- [TRAVAIL DEMANDÉ]
(a) D'après le texte sur l'anorexie mentale, pourquoi la fragilité osseuse persiste-t-elle même à long terme ?
(b) Relevez tous les plans que le texte sur l'anorexie mentale introduit par l'expression « sur le plan ».
(c) Ces affirmations sont-elles conformes au texte sur l'anorexie mentale ? (i) La transmission familiale concerne surtout les garçons. (ii) Après guérison, la prévalence des comorbidités psychiatriques rejoindrait celle de la population générale. (iii) La plupart des enfants de parents présentant un TCA en seront eux-mêmes atteints.

- [TEXTE DE L'EXERCICE]
La notion de guérison reste cependant relative. Sur le plan psychiatrique, les comorbidités sont la règle en cours d’évolution, mais après guérison, leur prévalence rejoindrait celle de la population générale. Les données restent néanmoins « peu claires ».
Sur le plan neurologique par ailleurs, l’anorexie mentale s’accompagne de souffrance cérébrale, avec perte de substance objectivée à l’imagerie. Certaines données sont en faveur d’une récupération à distance, mais ici encore, les résultats ne permettent pas de conclure.
De même sur le plan fonctionnel. Une moindre activation des circuits de récompense a par exemple été signalée chez des personnes guéries de leur anorexie. Mais il est très difficile si ces anomalies fonctionnelles sont des séquelles de l’anorexie, ou des facteurs de vulnérabilité préexistants.
Un suivi sur le plan somatique
On a davantage de certitudes sur l’impact somatique de l’anorexie, et le Pr Guillaume souligne qu’il est « important qu’il y ait un suivi », dans plusieurs domaines.
S’agissant de la grossesse d’abord, les femmes qui ont traversé une période d’anorexie présentent une fertilité diminuée, ainsi qu’un risque plus élevé d’accouchement prématuré et de petit poids de l’enfant à la naissance.
Risque familial
En ce qui concerne la transmission familiale, la littérature rapporte une transmission essentiellement aux filles, avec un risque un peu supérieur en cas de TCA chez la mère (RR=2,35) que chez le père (RR=1,97).
Dans les études de jumeaux, le risque de concordance apparait plus élevé encore. Sans préjuger d’un mode de transmission, génétique, éducationnel ou mixte, le risque de transmission intergénérationnelle est donc réel. Son importance demande toutefois à être relativisée, souligne le Pr Guillaume : « la grande majorité des enfants de parents présentant un TCA, n’en seront pas atteints eux-mêmes ».
Autre risque, beaucoup plus systématique : la déminéralisation osseuse. Une fragilité osseuse persiste, même à long terme, la masse osseuse perdue durant la maladie n’étant pas regagnée.

- [DONNÉES À ANALYSER]
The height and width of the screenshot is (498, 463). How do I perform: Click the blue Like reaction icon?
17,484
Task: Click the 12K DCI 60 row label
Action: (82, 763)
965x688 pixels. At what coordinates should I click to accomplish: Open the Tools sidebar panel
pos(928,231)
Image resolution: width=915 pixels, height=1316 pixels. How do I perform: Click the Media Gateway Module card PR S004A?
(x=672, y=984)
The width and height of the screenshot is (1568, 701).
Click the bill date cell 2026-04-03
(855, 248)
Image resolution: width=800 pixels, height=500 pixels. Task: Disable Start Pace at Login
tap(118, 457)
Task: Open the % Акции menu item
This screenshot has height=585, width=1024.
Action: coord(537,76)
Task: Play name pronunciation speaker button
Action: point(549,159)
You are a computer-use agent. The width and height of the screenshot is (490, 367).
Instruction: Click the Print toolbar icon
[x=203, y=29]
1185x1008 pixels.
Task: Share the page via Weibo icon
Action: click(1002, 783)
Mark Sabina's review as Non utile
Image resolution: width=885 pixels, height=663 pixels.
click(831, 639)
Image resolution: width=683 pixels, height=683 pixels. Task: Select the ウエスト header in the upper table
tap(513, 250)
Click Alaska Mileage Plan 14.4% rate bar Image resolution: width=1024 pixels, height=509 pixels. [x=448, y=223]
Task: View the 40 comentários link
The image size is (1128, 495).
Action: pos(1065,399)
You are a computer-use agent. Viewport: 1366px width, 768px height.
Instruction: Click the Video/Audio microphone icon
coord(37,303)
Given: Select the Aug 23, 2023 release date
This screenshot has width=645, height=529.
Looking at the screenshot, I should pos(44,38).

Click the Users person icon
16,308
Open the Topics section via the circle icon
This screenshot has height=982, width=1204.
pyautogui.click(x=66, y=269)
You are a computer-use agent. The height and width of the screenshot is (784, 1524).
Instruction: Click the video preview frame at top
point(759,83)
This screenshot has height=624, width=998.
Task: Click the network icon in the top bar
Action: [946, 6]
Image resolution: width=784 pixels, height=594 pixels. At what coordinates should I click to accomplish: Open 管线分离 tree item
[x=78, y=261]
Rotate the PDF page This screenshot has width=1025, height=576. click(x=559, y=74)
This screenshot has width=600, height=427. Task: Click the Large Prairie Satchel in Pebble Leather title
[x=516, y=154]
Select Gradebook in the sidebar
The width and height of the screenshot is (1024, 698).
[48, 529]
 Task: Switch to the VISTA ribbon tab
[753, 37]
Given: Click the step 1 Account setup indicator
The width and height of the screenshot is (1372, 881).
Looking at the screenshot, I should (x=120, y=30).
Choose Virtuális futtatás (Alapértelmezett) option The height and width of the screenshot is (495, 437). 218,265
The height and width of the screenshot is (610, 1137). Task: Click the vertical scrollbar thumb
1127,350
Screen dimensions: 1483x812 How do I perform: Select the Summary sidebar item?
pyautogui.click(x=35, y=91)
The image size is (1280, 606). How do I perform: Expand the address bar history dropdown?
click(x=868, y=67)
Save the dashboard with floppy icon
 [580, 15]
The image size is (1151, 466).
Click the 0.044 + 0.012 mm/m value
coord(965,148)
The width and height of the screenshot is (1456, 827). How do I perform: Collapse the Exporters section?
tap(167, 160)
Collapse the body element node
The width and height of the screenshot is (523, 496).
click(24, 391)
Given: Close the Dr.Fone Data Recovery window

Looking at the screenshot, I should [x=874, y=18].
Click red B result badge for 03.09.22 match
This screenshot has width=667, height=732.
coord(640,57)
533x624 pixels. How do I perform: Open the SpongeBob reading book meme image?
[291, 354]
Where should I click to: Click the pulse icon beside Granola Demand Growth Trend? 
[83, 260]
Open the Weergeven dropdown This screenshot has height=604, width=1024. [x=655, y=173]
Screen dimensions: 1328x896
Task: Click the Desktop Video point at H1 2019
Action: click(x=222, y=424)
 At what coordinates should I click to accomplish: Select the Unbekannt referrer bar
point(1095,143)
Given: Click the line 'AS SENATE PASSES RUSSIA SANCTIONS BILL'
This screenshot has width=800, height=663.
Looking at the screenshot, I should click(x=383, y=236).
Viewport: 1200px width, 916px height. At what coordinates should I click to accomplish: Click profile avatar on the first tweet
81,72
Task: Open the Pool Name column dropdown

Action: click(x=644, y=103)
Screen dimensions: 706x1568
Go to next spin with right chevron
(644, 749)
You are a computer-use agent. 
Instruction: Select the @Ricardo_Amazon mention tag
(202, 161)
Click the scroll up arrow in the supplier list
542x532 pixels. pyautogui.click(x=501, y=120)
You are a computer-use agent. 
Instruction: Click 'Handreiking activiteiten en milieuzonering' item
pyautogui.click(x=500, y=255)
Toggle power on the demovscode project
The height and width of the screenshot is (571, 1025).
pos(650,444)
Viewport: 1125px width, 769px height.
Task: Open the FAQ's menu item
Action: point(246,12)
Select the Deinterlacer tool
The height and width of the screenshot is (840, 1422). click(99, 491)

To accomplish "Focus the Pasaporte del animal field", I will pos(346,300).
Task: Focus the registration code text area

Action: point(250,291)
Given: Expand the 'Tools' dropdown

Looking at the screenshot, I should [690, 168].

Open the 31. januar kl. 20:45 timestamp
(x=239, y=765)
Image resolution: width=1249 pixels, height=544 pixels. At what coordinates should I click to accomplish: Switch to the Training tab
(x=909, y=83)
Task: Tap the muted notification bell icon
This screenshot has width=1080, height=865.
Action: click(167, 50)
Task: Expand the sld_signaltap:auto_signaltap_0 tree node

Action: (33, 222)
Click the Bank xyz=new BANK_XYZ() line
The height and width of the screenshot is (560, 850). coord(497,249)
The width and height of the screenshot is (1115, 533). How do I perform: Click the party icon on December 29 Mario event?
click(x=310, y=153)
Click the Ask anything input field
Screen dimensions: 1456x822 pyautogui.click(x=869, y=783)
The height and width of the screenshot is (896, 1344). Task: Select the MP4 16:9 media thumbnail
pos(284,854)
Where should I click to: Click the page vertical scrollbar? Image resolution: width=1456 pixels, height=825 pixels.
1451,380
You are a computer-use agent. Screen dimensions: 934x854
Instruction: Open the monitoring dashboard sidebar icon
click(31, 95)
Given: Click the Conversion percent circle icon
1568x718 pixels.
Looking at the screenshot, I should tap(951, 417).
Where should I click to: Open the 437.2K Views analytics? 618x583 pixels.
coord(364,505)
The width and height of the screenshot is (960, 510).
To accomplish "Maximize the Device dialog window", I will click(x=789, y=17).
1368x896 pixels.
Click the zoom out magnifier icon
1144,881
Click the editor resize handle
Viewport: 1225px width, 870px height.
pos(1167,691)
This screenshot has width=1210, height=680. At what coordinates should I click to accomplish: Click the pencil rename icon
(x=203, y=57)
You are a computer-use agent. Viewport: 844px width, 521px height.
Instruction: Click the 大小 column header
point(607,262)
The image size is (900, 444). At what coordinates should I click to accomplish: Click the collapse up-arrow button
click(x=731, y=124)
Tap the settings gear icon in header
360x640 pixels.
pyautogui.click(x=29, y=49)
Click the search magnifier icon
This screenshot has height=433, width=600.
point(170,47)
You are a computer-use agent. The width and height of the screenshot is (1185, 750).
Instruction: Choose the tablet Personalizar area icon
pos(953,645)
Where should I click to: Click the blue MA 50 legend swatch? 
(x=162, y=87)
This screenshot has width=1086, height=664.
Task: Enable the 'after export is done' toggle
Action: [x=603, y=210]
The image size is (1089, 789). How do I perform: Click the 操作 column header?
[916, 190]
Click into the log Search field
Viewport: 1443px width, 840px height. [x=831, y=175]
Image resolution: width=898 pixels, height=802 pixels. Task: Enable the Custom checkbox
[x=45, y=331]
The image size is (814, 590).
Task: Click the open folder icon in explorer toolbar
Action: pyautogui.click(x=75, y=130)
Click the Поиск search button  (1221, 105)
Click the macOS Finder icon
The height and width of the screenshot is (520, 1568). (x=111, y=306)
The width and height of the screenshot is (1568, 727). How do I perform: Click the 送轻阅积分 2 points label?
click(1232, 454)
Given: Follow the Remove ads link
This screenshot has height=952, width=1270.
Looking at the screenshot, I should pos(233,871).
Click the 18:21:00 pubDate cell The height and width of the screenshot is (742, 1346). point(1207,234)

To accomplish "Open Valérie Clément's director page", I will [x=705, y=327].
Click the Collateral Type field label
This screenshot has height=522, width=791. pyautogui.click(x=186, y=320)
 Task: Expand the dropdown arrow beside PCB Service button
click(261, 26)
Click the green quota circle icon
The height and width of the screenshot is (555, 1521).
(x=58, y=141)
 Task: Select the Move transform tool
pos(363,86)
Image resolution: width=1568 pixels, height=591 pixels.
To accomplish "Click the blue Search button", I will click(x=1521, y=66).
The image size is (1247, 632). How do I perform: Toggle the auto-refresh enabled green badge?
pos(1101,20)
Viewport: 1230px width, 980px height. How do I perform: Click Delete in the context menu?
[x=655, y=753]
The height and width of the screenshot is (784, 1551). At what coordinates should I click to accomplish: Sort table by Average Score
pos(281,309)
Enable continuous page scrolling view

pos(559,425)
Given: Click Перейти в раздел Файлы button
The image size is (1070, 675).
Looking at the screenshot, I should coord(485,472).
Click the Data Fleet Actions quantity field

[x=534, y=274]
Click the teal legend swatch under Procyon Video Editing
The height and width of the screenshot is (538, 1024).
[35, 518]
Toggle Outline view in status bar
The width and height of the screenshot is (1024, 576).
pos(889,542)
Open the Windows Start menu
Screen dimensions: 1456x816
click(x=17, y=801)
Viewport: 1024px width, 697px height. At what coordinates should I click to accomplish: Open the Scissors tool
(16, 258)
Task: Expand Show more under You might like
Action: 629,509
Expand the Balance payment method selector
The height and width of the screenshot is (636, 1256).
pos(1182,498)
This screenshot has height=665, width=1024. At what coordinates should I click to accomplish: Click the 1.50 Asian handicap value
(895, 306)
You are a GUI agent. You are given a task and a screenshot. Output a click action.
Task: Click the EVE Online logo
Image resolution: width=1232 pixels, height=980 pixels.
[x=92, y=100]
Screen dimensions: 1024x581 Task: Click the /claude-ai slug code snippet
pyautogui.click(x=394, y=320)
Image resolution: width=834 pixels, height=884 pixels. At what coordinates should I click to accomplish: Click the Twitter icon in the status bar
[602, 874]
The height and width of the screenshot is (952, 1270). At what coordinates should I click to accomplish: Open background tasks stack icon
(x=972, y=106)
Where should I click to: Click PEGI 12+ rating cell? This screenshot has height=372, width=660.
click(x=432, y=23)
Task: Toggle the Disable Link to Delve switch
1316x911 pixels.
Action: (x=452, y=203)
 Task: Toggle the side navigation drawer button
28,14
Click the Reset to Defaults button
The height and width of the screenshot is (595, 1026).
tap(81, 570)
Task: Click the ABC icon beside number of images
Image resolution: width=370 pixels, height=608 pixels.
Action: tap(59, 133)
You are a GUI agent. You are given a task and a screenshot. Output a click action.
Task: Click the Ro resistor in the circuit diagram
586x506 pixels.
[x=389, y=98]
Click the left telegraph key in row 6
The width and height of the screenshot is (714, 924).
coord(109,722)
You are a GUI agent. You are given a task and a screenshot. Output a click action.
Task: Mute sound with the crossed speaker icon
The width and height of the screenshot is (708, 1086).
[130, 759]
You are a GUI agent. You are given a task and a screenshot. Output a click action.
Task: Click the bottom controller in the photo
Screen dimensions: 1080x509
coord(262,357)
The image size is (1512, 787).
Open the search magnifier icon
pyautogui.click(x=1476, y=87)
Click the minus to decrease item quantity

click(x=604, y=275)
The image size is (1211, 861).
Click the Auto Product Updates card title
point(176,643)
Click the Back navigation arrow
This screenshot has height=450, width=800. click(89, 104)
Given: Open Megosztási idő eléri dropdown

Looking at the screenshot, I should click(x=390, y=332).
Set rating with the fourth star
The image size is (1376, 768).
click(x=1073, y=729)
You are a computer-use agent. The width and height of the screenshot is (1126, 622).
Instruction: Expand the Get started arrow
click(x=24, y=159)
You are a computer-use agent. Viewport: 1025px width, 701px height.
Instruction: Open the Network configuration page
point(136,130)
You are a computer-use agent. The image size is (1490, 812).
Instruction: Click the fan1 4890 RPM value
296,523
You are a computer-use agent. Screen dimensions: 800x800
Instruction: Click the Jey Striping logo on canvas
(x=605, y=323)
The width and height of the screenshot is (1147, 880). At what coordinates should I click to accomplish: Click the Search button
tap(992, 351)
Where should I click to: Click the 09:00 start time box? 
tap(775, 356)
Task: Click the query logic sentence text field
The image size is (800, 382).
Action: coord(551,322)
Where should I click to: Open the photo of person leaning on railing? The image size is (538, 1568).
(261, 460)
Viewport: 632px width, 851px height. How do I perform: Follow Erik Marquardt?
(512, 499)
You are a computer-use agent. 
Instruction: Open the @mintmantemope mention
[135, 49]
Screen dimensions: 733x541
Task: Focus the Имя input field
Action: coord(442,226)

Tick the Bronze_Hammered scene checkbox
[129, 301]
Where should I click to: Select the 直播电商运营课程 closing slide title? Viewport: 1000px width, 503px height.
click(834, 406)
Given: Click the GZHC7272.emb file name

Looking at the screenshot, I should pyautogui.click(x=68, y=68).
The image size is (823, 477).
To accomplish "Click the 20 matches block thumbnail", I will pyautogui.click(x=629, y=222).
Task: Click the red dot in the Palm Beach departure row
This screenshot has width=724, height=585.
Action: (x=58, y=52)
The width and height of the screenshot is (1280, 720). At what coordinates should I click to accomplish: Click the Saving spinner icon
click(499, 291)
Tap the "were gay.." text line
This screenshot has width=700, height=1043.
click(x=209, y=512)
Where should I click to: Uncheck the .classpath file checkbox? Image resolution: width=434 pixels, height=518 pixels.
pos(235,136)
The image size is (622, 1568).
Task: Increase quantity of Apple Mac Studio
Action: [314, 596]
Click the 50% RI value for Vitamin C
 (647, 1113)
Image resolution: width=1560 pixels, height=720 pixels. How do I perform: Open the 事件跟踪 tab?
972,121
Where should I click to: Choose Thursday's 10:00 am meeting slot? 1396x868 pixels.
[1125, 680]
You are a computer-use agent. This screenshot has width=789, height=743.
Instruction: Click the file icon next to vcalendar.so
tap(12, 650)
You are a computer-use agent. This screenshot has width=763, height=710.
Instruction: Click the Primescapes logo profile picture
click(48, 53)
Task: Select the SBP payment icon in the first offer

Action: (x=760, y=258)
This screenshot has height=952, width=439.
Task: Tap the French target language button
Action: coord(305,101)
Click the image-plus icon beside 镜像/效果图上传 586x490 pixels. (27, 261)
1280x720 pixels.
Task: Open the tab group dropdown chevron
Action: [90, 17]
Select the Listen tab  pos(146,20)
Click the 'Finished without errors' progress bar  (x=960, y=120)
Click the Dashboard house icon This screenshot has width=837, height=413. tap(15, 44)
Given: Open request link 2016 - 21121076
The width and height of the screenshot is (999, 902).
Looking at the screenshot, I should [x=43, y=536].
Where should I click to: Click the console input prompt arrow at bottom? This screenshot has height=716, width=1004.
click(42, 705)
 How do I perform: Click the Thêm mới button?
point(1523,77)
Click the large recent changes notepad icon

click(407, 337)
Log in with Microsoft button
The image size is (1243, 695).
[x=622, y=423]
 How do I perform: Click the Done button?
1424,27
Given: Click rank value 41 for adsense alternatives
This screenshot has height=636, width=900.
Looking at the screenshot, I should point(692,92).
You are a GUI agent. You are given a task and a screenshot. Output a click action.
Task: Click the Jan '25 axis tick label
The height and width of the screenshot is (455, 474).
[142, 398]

- [LISTE DES RÉPONSES]
(a) Parce que la masse osseuse perdue durant la maladie n'est pas regagnée.

(b) Psychiatrique, neurologique, fonctionnel, somatique.

(c)
(i) Non : « une transmission essentiellement aux filles ».
(ii) Oui : « après guérison, leur prévalence rejoindrait celle de la population générale ».
(iii) Non : « la grande majorité des enfants de parents présentant un TCA, n’en seront pas atteints eux-mêmes ».